[Saved data entries]
☆ ☆ ☆ ☆ ☆ ☆ ☆

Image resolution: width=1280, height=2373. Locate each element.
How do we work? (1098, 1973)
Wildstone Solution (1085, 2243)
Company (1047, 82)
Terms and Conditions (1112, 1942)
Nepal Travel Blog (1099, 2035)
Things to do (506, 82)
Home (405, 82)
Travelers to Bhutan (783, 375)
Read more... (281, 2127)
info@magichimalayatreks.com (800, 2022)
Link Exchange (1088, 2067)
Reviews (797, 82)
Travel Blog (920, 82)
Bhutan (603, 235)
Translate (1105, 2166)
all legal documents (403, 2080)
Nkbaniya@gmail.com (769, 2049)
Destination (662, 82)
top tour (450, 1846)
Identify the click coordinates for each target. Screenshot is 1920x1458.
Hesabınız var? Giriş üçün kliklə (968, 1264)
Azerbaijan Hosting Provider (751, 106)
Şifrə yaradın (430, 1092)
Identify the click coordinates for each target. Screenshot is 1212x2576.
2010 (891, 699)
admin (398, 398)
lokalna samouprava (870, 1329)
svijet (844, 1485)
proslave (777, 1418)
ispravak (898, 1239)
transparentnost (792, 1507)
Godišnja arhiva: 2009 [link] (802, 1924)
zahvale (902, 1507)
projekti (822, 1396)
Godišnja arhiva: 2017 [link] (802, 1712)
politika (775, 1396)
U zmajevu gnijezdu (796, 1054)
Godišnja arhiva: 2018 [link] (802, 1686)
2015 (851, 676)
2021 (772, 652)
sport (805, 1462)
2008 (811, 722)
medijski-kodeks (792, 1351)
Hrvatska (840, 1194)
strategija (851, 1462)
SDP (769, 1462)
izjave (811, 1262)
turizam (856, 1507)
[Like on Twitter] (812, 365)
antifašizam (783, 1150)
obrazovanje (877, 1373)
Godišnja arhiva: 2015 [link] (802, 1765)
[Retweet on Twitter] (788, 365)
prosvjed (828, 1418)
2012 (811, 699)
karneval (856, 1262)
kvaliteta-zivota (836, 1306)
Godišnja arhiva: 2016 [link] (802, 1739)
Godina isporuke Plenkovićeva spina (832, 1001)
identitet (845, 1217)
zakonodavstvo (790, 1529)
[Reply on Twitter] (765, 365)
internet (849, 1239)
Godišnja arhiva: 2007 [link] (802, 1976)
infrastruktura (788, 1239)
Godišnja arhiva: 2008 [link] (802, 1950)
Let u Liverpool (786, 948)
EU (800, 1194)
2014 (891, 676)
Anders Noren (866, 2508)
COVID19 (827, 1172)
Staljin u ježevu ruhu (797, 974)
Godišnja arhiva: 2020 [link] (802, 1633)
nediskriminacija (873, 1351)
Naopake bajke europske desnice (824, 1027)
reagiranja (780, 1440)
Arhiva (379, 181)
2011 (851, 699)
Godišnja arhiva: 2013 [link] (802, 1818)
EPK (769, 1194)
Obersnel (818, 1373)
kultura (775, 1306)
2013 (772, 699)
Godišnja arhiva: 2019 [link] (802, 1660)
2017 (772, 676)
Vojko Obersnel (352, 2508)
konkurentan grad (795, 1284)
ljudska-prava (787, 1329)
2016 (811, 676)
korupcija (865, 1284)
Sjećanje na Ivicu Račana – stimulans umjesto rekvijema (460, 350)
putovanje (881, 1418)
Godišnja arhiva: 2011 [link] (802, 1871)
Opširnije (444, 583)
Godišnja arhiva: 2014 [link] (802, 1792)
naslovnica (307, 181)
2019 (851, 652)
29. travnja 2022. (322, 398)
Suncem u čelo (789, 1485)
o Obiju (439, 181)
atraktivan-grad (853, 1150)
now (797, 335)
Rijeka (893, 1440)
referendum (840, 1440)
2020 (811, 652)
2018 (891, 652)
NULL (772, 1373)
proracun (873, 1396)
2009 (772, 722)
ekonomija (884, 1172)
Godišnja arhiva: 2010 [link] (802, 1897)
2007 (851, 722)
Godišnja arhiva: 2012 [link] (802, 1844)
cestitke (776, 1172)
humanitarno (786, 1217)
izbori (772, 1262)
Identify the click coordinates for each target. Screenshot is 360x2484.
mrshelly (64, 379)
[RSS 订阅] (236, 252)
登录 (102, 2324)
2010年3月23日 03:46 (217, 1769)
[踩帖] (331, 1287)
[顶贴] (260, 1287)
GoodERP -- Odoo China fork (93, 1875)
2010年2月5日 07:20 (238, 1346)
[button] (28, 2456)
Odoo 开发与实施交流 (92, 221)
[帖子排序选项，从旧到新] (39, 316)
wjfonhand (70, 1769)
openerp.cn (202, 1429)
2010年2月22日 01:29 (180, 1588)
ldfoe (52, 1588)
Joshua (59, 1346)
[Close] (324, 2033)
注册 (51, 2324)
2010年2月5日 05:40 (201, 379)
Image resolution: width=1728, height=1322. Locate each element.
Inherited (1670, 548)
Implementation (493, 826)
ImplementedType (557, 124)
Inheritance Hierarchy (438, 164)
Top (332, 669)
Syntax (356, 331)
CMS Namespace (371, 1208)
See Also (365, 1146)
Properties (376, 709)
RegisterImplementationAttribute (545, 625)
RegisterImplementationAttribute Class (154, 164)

☆ ☆ ☆ ☆ ☆ ☆ ☆

*WORK REQUIRED:* Your reply is to repeat, unchanged, the lines above running from the one with "2009 (772, 722)" up to and including the one with "RegisterImplementationAttribute (545, 625)".

*RESULT FOR THIS TASK:*
2009 (772, 722)
ekonomija (884, 1172)
Godišnja arhiva: 2010 [link] (802, 1897)
2007 (851, 722)
Godišnja arhiva: 2012 [link] (802, 1844)
cestitke (776, 1172)
humanitarno (786, 1217)
izbori (772, 1262)
Identify the click coordinates for each target. Screenshot is 360x2484.
mrshelly (64, 379)
[RSS 订阅] (236, 252)
登录 (102, 2324)
2010年3月23日 03:46 (217, 1769)
[踩帖] (331, 1287)
[顶贴] (260, 1287)
GoodERP -- Odoo China fork (93, 1875)
2010年2月5日 07:20 (238, 1346)
[button] (28, 2456)
Odoo 开发与实施交流 (92, 221)
[帖子排序选项，从旧到新] (39, 316)
wjfonhand (70, 1769)
openerp.cn (202, 1429)
2010年2月22日 01:29 (180, 1588)
ldfoe (52, 1588)
Joshua (59, 1346)
[Close] (324, 2033)
注册 (51, 2324)
2010年2月5日 05:40 (201, 379)
Image resolution: width=1728, height=1322. Locate each element.
Inherited (1670, 548)
Implementation (493, 826)
ImplementedType (557, 124)
Inheritance Hierarchy (438, 164)
Top (332, 669)
Syntax (356, 331)
CMS Namespace (371, 1208)
See Also (365, 1146)
Properties (376, 709)
RegisterImplementationAttribute (545, 625)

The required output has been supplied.